Pai de Jesus e Pai nosso, Deus da vida e Senhor da História: convocados por vosso Espírito, Iluminados pelo Evangelho, alimentados na Eucaristia e sustentados pelo testemunho de nossos mártires, somos o “Povo de Deus, na América Latina, a caminho da libertação”. Irmanados, de todo o Brasil, e de outros países de Pátria grande, mulheres e homens, negros e índios, operários e lavradores, pastores e fiéis: a Igreja una, a Comunidade dos seguidores de Jesus, a Baixada Fluminense, favela de Belém e altar da Páscoa, no 7° Encontro de Comunidades Eclesiais de Base.

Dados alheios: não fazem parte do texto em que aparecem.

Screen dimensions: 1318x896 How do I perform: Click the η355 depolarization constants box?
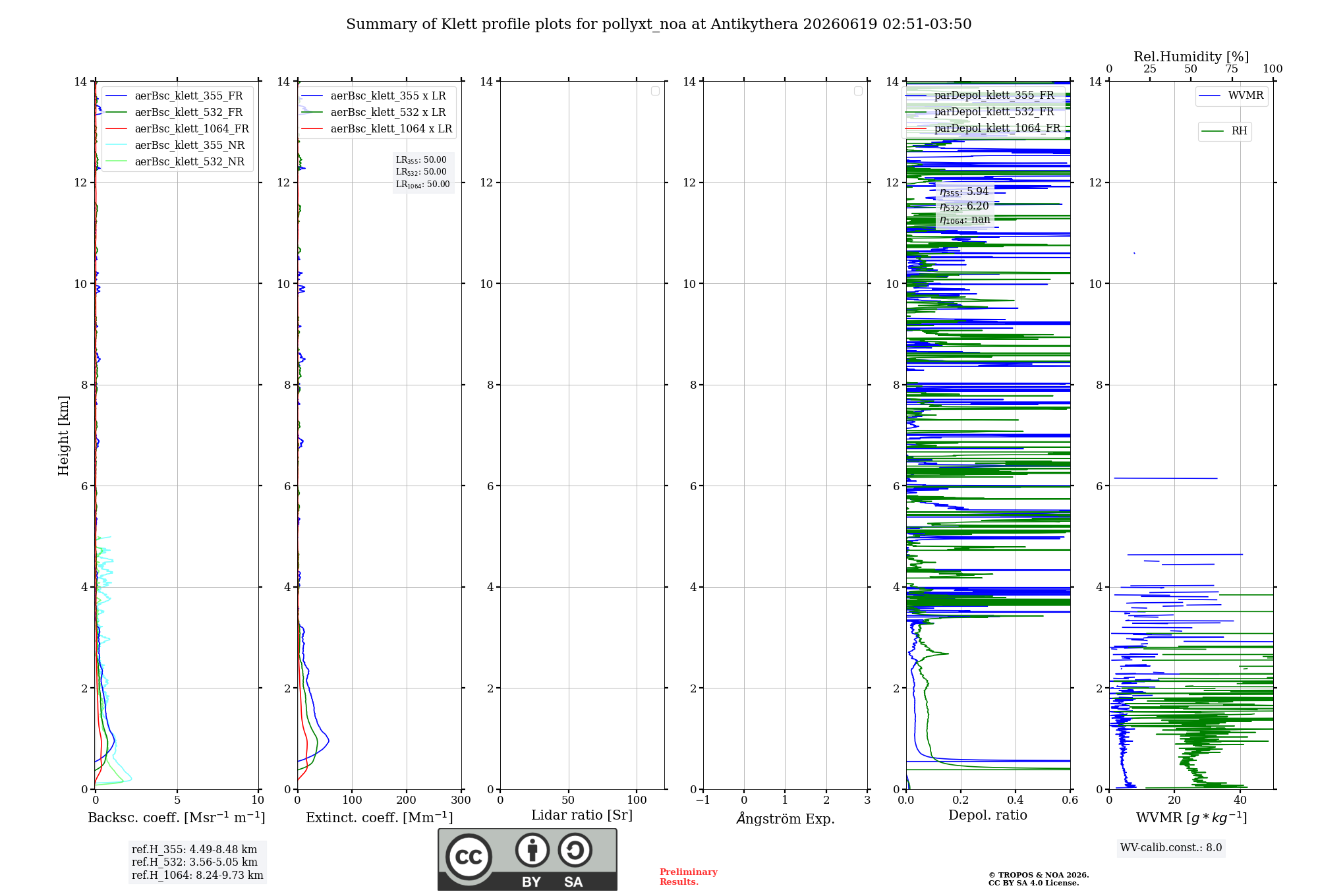[965, 206]
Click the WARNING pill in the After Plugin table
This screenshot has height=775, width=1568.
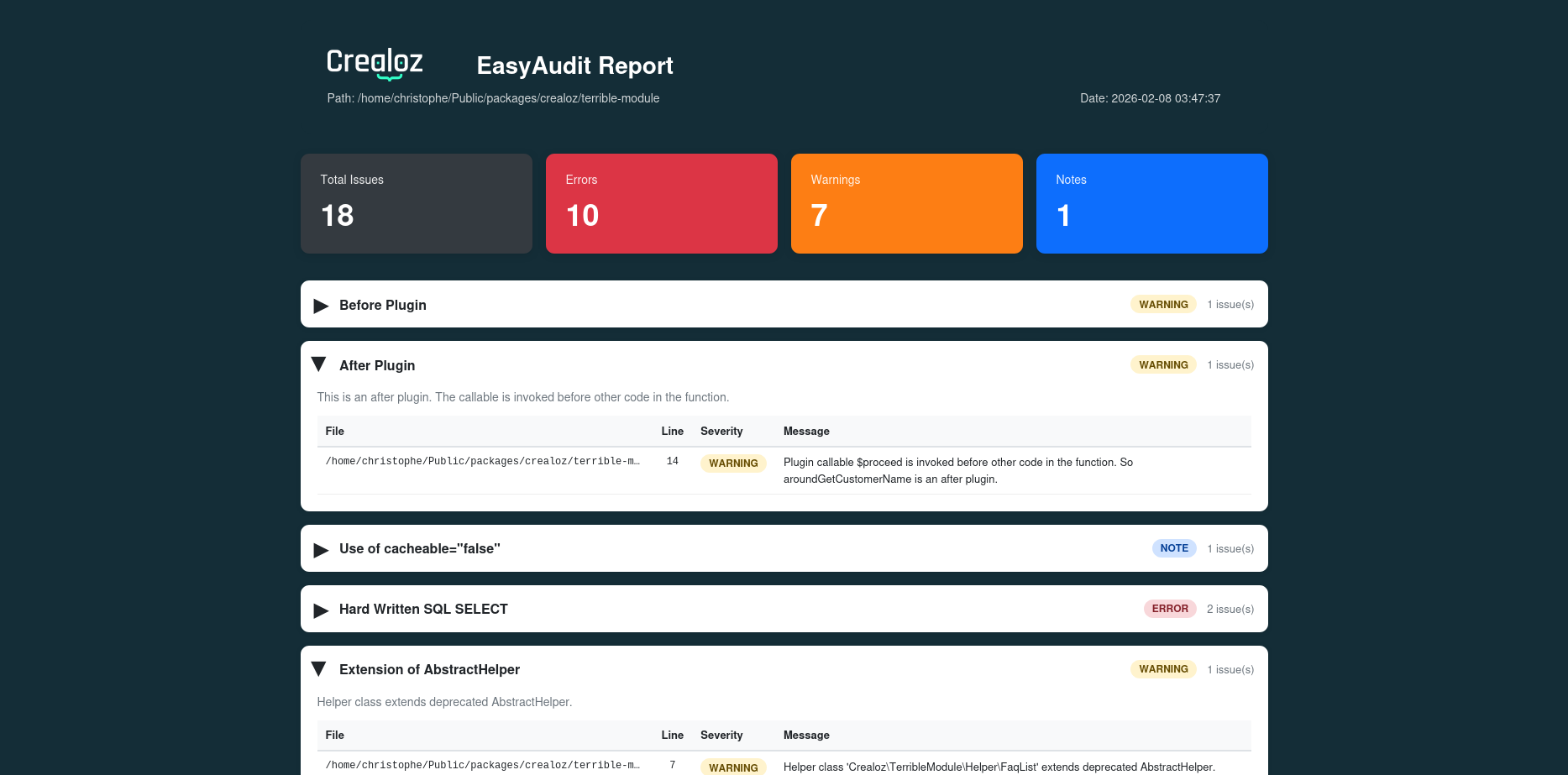coord(733,463)
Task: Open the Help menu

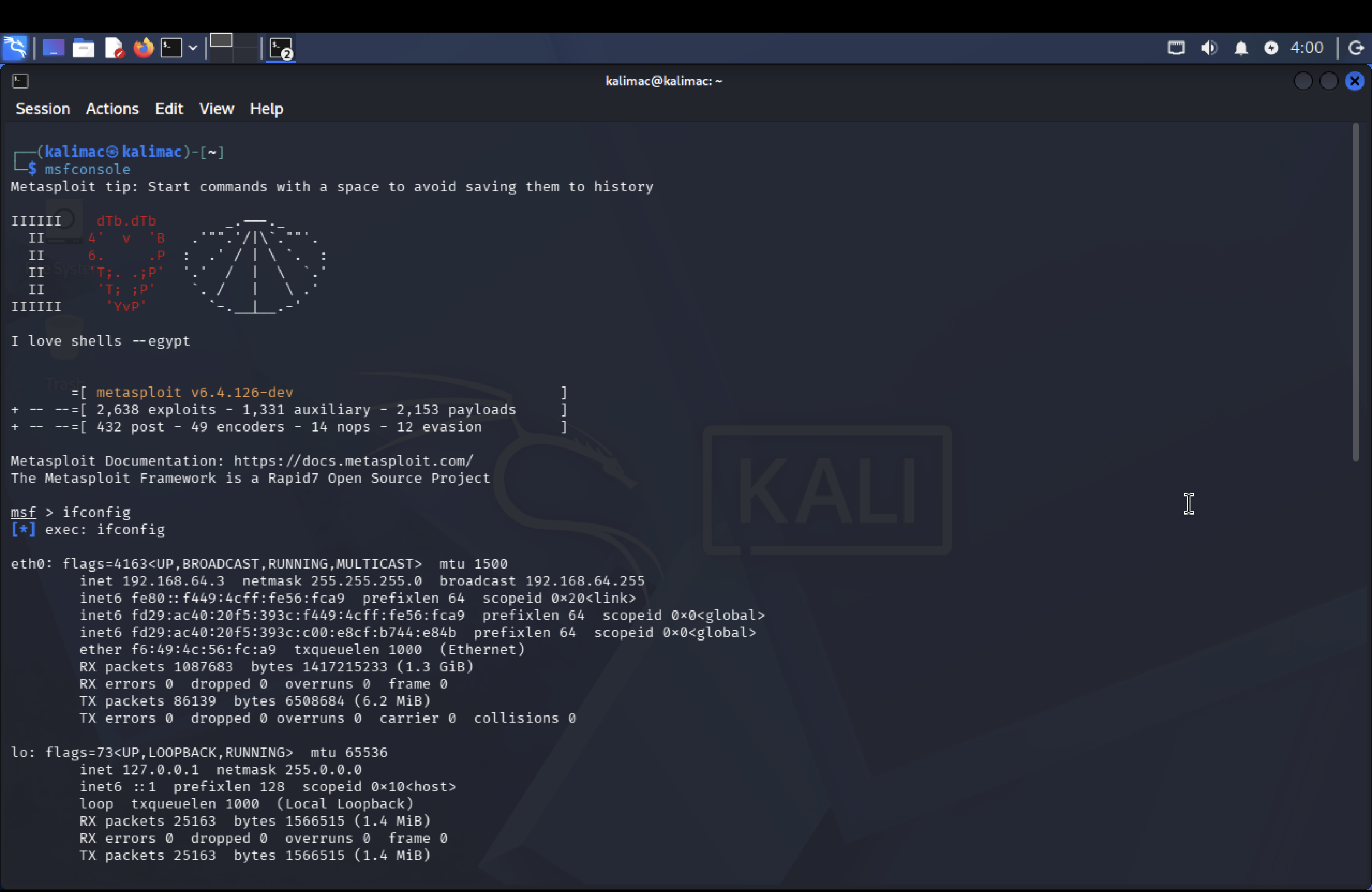Action: click(266, 108)
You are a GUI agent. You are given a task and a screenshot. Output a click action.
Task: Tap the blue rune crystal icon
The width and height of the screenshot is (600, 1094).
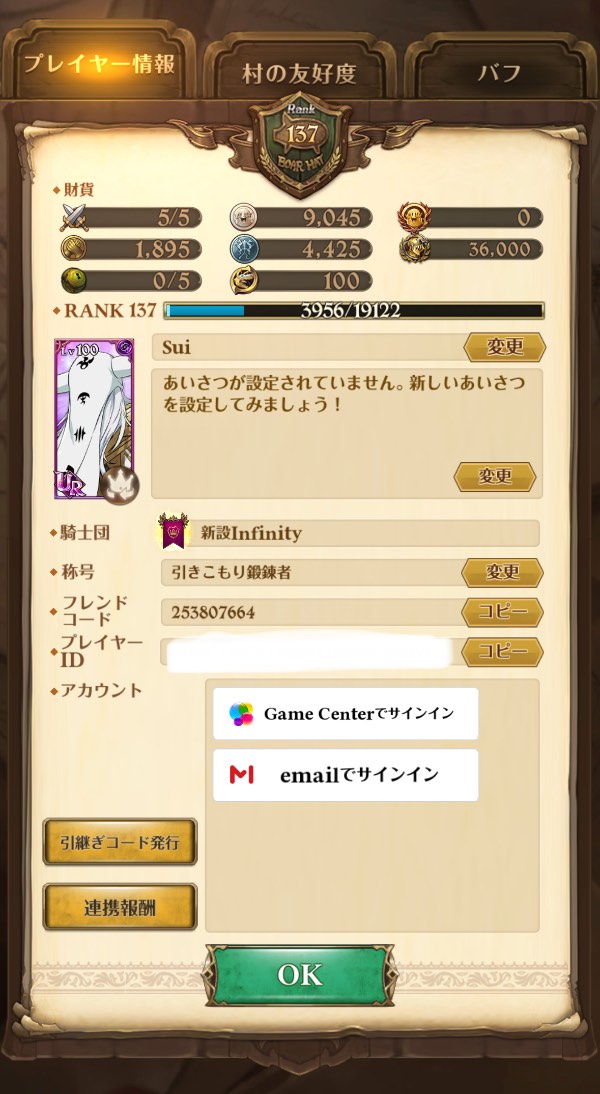click(243, 249)
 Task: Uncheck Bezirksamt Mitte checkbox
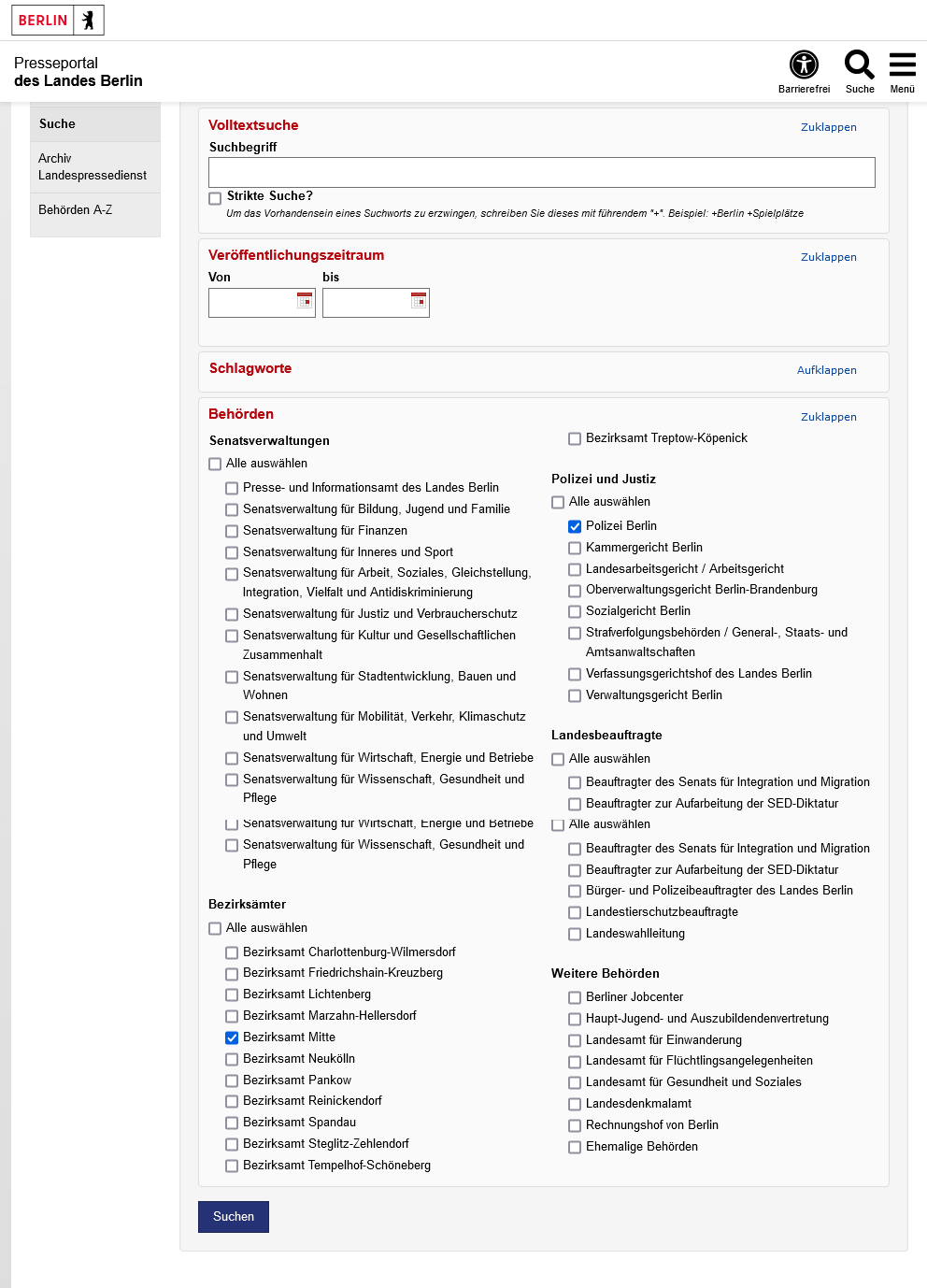232,1038
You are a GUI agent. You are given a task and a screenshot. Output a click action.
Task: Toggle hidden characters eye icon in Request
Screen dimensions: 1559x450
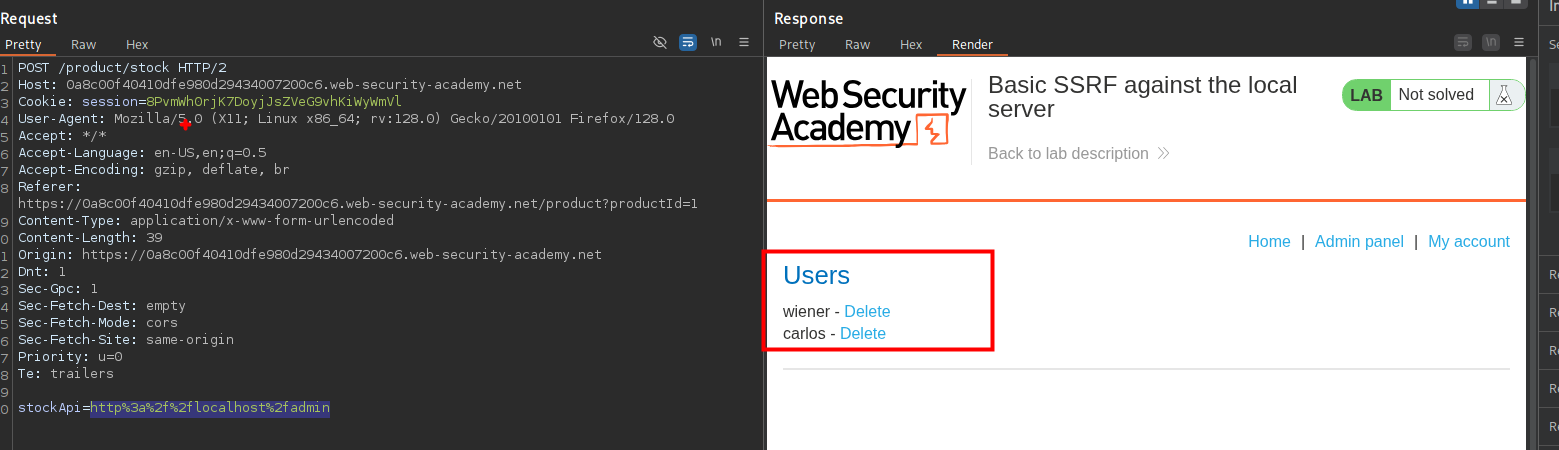[x=659, y=42]
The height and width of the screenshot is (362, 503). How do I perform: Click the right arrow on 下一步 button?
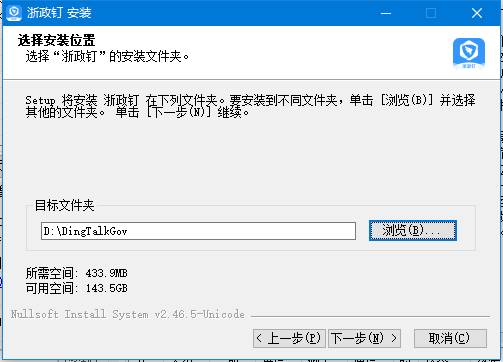pos(394,338)
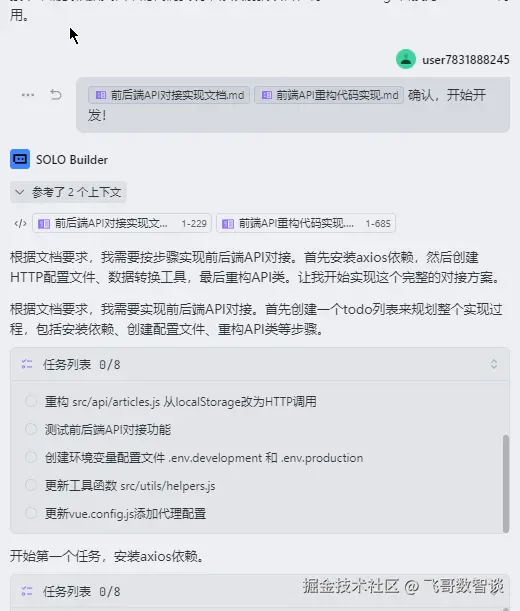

Queremos partilhar a caminhada, queremos celebrar o vosso amor, queremos assumir nossa missão de testemunhas e evangelizadores, neste continente da morte e da esperança, já nas vésperas dos 500 anos de sua evangelização. Ajudai-nos a construir o vosso Reino, na oração e no trabalho, na família e no movimento popular, na luta e na festa, sendo a Igreja pobre e unida, livre e libertadora, autenticamente latino-americana. Com todos vossos filhos, nossos irmãos, que lutam pela justiça e esperam a libertação. Com Maria de Nazaré, morena de Pátria grande, mãe de Jesus Cristo, vosso filho e nosso irmão, que reina convosco e caminha conosco, na unidade do Espirito Santo. Amém. 

 

O Espírito de Jesus, permanece nele realizando milagres: “Estando com os discípulos à mesa, Jesus tomou o pão, deu graças e o compartilhou com eles. Os olhos deles se abriram e Jesus foi se embora” (Lc 24,29-30). Além de profeta e poeta Dom Pedro é um cozinheiro do Reino. À luta para matar a fome de pão a luta para provocar a fome de Deus.